(Given records begins)

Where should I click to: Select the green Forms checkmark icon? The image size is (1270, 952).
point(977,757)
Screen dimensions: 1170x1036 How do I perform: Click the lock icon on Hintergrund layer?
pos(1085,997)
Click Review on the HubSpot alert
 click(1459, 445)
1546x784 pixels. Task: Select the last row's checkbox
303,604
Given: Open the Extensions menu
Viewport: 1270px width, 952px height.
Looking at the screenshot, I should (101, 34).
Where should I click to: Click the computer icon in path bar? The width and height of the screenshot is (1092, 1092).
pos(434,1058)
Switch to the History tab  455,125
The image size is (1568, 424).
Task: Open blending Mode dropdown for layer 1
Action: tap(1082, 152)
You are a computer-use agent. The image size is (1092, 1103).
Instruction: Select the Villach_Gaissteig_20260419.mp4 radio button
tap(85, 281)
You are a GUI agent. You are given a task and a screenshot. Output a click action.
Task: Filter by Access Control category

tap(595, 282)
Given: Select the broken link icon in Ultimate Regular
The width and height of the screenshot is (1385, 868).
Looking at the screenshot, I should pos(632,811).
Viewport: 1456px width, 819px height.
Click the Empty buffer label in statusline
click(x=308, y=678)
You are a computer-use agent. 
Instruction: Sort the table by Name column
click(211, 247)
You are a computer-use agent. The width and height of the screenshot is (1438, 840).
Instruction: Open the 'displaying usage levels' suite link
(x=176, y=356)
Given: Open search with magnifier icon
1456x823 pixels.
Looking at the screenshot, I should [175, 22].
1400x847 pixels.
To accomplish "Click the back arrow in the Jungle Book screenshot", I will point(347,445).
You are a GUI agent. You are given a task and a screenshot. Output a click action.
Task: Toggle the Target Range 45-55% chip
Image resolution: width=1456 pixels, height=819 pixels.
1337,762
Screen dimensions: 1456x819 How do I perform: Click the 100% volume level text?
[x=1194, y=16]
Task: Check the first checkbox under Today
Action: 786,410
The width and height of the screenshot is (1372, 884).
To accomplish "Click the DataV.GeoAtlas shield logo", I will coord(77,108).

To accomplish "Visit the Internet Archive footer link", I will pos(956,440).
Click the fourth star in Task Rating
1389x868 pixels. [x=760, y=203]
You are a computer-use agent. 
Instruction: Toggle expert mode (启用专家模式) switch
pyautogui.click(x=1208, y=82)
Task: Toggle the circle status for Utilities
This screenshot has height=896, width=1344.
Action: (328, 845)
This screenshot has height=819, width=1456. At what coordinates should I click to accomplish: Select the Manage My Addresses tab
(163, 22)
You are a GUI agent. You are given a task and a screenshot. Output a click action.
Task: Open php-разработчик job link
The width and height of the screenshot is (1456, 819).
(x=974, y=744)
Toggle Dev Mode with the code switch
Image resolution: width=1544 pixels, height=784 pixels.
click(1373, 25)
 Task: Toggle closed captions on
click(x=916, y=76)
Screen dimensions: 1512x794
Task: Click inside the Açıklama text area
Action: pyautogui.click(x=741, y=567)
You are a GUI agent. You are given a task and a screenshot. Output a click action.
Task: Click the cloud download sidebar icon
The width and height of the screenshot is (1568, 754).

(Given records ends)

Prompt:
Would you print exactly, and only, the lines of the data above from the line with "Given: Select the" through the line with "The width and height of the screenshot is (1372, 884).", inclusive?

Solution below:
Given: Select the broken link icon in Ultimate Regular
The width and height of the screenshot is (1385, 868).
Looking at the screenshot, I should pos(632,811).
Viewport: 1456px width, 819px height.
Click the Empty buffer label in statusline
click(x=308, y=678)
You are a computer-use agent. 
Instruction: Sort the table by Name column
click(211, 247)
You are a computer-use agent. The width and height of the screenshot is (1438, 840).
Instruction: Open the 'displaying usage levels' suite link
(x=176, y=356)
Given: Open search with magnifier icon
1456x823 pixels.
Looking at the screenshot, I should [175, 22].
1400x847 pixels.
To accomplish "Click the back arrow in the Jungle Book screenshot", I will point(347,445).
You are a GUI agent. You are given a task and a screenshot. Output a click action.
Task: Toggle the Target Range 45-55% chip
Image resolution: width=1456 pixels, height=819 pixels.
1337,762
Screen dimensions: 1456x819 How do I perform: Click the 100% volume level text?
[x=1194, y=16]
Task: Check the first checkbox under Today
Action: 786,410
The width and height of the screenshot is (1372, 884).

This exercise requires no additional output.